Dimitrios Grammozis: Das 1:0 war der Dosenöffner

Mit 2:0 setzte sich der FC Schalke 04 am Samstag (25.9.) bei Hansa Rostock durch. Nach dem Schlusspfiff blickten Dimitrios Grammozis und der gegnerische Chef-Trainer Jens Härtel auf die 90 Minuten im Ostseestadion zurück. Zu Wort kamen auch Doppeltorschütze Simon Terodde und Dominick Drexler. schalke04.de hat die Aussagen des Quartetts notiert.

Dimitrios Grammozis

Dimitrios Grammozis:

Ich bin sehr zufrieden mit dem Ergebnis – das ist top. Nicht so gut gefallen hat mir hingegen die erste Halbzeit. Da waren wir nicht gut drin, Hansa hatte mehr vom Spiel. Martin Fraisl hat uns in einer Eins-gegen-eins-Situation gegen Nik Omladic super gerettet. Das 1:0 von Simon Terodde kurz vor der Pause war dann so etwas wie der Dosenöffner für uns. In der Halbzeit haben wir dann noch einmal klar angesprochen, dass wir mehr zeigen und den Kampf annehmen müssen. Und dass wir selbst versuchen müssen, das Spiel zu kontrollieren. Das ist uns dann im zweiten Durchgang viel besser gelungen.

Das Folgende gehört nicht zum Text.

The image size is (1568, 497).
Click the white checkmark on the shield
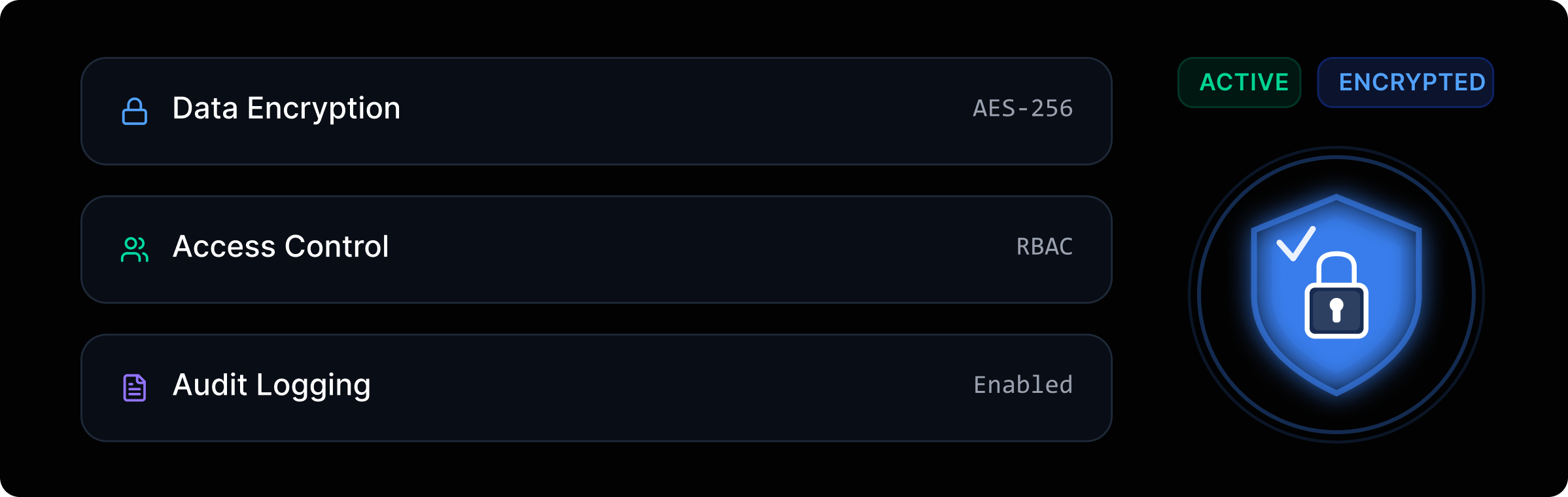[1296, 244]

Simon Terodde hat heute wieder gezeigt, dass er ein überragender Stürmer ist. Ich möchte aber auch die anderen Jungs loben. Memo Aydin hätte auch selbst abschließen können. Natürlich wünsche ich mir auch mal einen anderen Torschützen, andersherum wehren wir uns aber nicht dagegen, wenn Simon immer am besten steht und dann erfolgreich abschließt. Auf der Position des Torhüters haben wir uns für Martin Fraisl entschieden – und nicht gegen Ralf Fährmann. Ich finde, er hat seine Aufgabe stark erledigt und der Mannschaft Stabilität gegeben.

Jens Härtel:

Wir haben 40 Minuten lang ein klasse Spiel gezeigt, hatten dabei die besseren Chancen und haben den Gegner beherrscht. Leider haben wir uns dafür nicht belohnt. Schalke hat dann nahezu aus dem Nichts das 1:0 erzielt. Unmittelbar nach der Pause hat unser Gegner dann den ersten Fehler direkt bestraft. Danach haben wir alles versucht, uns aber nicht belohnt für ein richtig gutes Heimspiel. Den Elfmeter hätte man in der 73. Minute auch geben können. Es hat schon Spiele gegeben, in denen solch eine Aktion einen Strafstoß nach sich zieht. Andersherum hätten wir den Ball aber auch direkt reinschießen können. Mit einem Anschlusstreffer wäre es noch einmal spannend geworden in der Schlussphase.

Simon Terodde:

Der Sieg war ein hartes Stück Arbeit. Gerade vor der Pause waren wir nicht gut drin, da wäre eine Rostocker Führung nicht unverdient gewesen. Dass wir mit 1:0 in die Pause gegangen sind, war glücklich. Den Treffer hat Thomas Ouwejan überragend vorbereitet, auch Marius Bülters Verlängerung zuvor war ganz stark. Für einen Stürmer sind solche starken Vorlagen immer dankbar. In der Halbzeit haben wir es dann gut gemacht. Vor dem 2:0 legt Memo den Ball super ab. Ich musste nur noch den Fuß hinhalten. Für den Gegner war es nicht einfach, diese Aktion zu verteidigen. Fast wäre mir sogar noch ein drittes Tor gelungen. Auch dieses Mal kam der Standard von Thomas Ouwejan super.

Dominick Drexler:

Es war ein sehr intensives Spiel, in dem Hansa in der ersten Halbzeit Vorteile hatte. Wir haben dann in der Pause ein wenig umgestellt. Das hat gut funktioniert. Vor und nach dem Halbzeitpfiff haben wir zweimal eiskalt zugeschlagen. Wir hatten in den richtigen Momenten eine gute Positionierung. Simon Terodde ist ein Phänomen. Ihm darfst du als Verteidiger keinen Zentimeter zu viel Platz lassen. Das nutzt er eiskalt aus.